Civic and Street Epistemologies: A Convergence
To navigate this shift, I’ve found it helpful to draw from two conceptual traditions:
Civic epistemologies, a term from Science and Technology Studies (STS), refer to the collective processes through which societies determine what counts as legitimate knowledge in public decision-making. From courtrooms to city councils to research panels, civic epistemologies are about public reasoning at an institutional scale.
Street epistemology, by contrast, is a grassroots method of reflective dialogue, often used to examine deeply held beliefs through respectful questioning. It’s about epistemic humility, curiosity, and the ethics of persuasion.
In the age of GenAI, these two domains are beginning to overlap.
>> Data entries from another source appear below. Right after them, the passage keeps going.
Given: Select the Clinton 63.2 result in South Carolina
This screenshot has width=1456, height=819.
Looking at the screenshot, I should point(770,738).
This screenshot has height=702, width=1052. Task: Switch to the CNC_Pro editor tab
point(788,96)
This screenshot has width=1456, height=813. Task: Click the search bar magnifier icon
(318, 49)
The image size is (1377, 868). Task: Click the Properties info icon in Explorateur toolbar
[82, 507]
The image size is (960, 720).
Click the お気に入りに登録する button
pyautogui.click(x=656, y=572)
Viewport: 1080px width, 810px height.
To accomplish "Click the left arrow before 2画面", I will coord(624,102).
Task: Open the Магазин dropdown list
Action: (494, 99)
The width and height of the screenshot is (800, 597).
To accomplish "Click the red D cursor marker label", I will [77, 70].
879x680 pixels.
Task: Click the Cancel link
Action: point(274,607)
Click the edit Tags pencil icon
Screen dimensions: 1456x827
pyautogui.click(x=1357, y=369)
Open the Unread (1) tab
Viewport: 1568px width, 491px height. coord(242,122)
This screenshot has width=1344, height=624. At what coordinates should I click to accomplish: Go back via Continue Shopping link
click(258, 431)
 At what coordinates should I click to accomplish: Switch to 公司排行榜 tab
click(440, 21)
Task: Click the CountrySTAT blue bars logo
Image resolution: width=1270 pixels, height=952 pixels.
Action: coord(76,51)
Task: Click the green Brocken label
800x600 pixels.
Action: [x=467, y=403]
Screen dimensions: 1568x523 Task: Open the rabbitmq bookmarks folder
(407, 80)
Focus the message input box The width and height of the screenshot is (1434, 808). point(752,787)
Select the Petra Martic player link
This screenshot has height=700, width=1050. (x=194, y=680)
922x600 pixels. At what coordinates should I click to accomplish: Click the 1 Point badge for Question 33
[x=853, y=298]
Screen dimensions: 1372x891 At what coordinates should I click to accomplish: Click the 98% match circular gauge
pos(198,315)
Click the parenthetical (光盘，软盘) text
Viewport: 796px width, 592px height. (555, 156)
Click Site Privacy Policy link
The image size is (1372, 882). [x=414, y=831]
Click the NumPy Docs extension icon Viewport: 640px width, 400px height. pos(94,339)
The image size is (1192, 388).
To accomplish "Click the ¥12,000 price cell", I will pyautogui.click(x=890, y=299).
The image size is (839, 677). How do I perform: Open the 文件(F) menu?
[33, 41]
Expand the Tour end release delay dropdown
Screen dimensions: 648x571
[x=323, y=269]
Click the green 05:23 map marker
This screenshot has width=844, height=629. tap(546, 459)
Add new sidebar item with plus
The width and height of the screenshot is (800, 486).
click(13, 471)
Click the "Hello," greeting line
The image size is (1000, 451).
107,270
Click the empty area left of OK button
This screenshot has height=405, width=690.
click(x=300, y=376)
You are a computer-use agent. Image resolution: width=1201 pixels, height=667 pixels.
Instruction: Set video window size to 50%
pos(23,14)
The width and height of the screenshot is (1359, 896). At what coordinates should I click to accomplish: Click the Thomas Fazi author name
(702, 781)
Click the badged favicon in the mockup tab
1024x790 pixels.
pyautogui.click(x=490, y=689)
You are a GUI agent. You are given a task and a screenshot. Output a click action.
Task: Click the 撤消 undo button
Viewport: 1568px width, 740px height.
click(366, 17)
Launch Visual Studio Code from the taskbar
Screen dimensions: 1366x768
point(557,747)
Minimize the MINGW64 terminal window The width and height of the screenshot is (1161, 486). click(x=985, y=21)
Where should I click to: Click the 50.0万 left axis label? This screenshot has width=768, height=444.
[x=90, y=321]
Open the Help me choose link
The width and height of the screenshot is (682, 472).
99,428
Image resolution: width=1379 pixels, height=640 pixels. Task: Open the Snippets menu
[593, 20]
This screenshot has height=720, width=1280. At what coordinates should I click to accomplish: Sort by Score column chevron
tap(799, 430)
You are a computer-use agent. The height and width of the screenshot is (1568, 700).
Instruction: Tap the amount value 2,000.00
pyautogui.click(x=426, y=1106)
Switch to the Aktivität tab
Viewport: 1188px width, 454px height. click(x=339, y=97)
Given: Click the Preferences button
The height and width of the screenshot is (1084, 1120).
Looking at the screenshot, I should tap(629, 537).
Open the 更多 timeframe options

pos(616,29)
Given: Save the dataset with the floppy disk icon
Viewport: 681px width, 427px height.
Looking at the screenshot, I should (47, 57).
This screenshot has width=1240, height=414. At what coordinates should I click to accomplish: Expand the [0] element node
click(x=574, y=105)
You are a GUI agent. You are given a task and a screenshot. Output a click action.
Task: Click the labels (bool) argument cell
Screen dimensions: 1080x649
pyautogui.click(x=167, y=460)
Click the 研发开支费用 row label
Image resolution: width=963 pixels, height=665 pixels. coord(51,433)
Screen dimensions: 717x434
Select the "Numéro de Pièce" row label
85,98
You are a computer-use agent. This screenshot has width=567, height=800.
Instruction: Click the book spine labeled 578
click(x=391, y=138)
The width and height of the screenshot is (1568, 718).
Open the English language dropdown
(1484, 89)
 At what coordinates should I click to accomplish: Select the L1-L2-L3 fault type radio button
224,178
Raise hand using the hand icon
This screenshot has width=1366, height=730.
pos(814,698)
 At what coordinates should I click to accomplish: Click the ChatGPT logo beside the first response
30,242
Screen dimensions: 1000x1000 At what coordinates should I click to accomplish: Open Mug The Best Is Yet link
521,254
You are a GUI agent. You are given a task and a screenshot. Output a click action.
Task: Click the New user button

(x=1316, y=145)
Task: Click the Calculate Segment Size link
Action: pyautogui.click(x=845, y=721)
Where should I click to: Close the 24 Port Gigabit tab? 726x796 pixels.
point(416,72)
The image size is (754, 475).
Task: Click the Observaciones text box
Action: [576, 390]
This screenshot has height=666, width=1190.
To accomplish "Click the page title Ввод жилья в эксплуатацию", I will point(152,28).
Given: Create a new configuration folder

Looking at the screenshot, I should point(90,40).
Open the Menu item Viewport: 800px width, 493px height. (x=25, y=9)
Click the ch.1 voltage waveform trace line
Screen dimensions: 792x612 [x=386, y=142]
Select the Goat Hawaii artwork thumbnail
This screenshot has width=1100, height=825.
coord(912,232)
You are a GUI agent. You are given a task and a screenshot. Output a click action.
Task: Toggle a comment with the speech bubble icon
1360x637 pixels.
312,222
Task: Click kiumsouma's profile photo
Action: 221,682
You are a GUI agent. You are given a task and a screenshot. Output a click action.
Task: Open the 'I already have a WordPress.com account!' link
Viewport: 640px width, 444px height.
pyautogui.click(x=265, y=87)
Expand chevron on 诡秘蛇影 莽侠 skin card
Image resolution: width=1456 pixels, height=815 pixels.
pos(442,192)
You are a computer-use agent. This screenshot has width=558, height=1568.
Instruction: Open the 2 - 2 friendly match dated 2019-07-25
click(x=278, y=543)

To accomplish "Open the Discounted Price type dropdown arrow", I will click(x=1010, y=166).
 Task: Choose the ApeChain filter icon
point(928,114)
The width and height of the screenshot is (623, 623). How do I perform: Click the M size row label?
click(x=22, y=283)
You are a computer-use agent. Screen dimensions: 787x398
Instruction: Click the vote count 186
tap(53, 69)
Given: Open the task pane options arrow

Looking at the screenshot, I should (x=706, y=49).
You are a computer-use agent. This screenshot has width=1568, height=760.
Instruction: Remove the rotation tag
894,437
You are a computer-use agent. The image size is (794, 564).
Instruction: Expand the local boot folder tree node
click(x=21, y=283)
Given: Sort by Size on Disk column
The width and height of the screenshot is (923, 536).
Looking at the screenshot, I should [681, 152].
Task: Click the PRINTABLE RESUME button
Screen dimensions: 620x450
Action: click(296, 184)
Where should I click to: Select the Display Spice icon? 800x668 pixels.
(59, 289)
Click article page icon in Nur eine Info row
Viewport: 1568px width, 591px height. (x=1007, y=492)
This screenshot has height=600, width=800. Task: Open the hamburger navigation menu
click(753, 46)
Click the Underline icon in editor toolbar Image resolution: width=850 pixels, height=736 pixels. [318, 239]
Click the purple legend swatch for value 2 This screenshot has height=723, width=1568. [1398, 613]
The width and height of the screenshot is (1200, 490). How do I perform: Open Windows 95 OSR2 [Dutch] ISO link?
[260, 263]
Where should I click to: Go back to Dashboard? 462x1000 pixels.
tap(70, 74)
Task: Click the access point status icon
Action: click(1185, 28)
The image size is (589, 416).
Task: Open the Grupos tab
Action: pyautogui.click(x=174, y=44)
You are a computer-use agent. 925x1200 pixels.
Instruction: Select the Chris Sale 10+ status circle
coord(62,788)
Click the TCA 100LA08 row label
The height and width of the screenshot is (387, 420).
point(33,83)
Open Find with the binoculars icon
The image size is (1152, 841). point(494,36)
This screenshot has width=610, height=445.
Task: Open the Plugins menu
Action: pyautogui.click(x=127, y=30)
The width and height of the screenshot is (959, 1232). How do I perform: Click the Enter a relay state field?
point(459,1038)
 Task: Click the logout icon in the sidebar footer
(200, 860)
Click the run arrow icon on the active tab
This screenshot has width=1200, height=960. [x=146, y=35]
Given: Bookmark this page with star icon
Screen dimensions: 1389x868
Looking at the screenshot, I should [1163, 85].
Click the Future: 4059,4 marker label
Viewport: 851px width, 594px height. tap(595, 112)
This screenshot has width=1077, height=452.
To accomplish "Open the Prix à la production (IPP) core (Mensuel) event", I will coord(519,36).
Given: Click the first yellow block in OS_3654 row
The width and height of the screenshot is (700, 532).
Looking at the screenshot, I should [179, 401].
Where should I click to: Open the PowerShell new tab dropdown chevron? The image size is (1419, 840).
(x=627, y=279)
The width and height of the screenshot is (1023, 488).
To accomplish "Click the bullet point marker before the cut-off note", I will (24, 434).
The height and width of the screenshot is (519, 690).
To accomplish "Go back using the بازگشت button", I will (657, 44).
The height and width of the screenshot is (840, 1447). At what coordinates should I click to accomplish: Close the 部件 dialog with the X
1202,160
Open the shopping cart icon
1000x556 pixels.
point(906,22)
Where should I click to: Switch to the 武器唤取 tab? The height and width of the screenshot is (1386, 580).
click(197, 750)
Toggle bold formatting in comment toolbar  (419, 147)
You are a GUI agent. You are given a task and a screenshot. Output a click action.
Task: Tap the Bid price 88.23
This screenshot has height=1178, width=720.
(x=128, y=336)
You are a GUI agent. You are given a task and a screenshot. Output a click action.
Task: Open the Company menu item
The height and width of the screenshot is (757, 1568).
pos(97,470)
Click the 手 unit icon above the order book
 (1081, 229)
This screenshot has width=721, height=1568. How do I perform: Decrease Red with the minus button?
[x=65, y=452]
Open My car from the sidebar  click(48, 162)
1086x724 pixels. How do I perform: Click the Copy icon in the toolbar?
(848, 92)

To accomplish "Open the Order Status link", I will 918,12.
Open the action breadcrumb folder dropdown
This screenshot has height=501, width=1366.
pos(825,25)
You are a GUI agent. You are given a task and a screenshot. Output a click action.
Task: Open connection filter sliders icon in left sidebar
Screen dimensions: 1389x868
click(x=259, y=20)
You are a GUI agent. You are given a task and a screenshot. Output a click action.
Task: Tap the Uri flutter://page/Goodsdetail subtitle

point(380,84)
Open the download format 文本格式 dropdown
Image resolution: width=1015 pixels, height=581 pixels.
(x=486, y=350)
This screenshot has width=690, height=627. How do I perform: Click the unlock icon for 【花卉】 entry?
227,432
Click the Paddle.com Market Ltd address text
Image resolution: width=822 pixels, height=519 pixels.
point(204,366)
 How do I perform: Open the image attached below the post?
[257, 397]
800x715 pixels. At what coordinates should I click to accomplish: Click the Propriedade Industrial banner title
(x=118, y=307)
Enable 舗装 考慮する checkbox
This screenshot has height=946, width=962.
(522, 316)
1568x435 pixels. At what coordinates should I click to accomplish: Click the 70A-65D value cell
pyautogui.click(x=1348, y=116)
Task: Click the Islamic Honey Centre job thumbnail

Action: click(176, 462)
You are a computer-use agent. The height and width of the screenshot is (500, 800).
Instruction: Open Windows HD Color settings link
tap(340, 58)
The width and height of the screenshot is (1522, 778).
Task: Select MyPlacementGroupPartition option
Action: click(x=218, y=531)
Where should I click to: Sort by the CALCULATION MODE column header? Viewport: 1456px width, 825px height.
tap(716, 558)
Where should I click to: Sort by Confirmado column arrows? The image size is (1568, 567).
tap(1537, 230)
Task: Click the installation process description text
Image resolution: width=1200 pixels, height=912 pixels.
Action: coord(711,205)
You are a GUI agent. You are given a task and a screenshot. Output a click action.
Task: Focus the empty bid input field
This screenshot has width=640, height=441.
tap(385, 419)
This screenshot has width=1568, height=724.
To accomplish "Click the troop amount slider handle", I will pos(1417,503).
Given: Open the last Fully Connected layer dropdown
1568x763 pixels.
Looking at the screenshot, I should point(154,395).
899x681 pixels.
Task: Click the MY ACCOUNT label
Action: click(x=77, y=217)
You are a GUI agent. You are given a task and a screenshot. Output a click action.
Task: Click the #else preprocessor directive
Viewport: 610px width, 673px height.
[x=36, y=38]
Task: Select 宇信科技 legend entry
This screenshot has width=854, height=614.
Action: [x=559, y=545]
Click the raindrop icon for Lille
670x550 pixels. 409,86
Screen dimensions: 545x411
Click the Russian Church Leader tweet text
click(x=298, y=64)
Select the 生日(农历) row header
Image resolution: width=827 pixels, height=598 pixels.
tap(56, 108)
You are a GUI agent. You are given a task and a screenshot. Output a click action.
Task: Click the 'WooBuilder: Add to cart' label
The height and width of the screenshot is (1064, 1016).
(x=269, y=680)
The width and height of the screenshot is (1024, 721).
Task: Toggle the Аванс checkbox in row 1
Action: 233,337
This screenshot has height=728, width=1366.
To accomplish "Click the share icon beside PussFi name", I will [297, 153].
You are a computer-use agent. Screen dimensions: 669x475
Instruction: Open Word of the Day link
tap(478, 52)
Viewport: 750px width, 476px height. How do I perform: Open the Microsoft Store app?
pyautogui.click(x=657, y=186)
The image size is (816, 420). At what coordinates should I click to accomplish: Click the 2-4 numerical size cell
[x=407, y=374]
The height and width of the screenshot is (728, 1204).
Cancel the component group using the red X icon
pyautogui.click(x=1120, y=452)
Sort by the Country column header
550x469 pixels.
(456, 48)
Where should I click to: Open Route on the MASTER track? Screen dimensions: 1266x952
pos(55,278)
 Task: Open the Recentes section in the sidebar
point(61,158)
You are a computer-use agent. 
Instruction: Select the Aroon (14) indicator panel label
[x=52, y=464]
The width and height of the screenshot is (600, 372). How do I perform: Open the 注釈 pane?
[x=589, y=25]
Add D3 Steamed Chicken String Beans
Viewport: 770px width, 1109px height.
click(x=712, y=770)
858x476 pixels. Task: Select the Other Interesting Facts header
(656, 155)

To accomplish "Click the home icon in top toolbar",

For example, when a city planner (my discipline of origin) uses an LLM to generate a public consultation summary or when a resident turns to AI to interpret zoning laws for submitting a proposal or critique a project, they’re participating in civic and street-level knowledge-making. They interact with information and negotiate epistemic legitimacy in real-time.
This is where I believe we need to focus: on designing infrastructures that support this hybrid space. Not to replace peer review or dissolve expertise but to expand the forms and forums in which people can reason together: Augmented by, but not subsumed into, AI systems.
Rethinking Our Commitments
This is not a call to abandon the academic article but to acknowledge its limits and explore its alternatives. It is a call to experiment with new epistemic forms—visual, dialogical, speculative—that better reflect how knowledge actually circulates today.
If research becomes a commodity, maybe the value lies less in the object and more in the process of inquiry. If AI becomes a co-author, maybe the point is not to emulate human thinking, but to design systems that support plural, contextual reasoning.
This moment demands more than efficiency—it demands epistemic reflexivity. Who gets to know? In what format? And how do we preserve human agency and institutional trust in an age of machine-mediated meaning?
From Streets to Systems
The post that started all this was a simple reflection on a tool. But the response revealed something more profound: a hunger to rethink how and why we write.
It revealed that we are, perhaps, in a moment of convergence—between the formal and informal, the civic and the street-level, the expert and the intuitive. A moment where the systems we build must reflect not just computational capacity but epistemic ethics and civic imagination.
Because the future of knowledge isn't just faster or smarter (or more “efficient”, for that matter)—it needs to be more distributed, dialogical, and unfinished.
And maybe, just maybe, that's precisely where it should be.


I really appreciate this reflection on the convergence of civic and street epistemologies, especially in the age of AI. As an educator focused on building a more robust knowledge that isn't so "second-hand", I see a clear connection to how we design learning in schools—it will become more about observation, interviewing sources in real-time and collect survey data from respondents at a local level.
So to your point, if knowledge is becoming more dialogical, distributed, and negotiated in real time, then classrooms must evolve too. We need to teach students not just what to think, but how to question, reason, and participate in these emerging knowledge systems with iteratively on the go.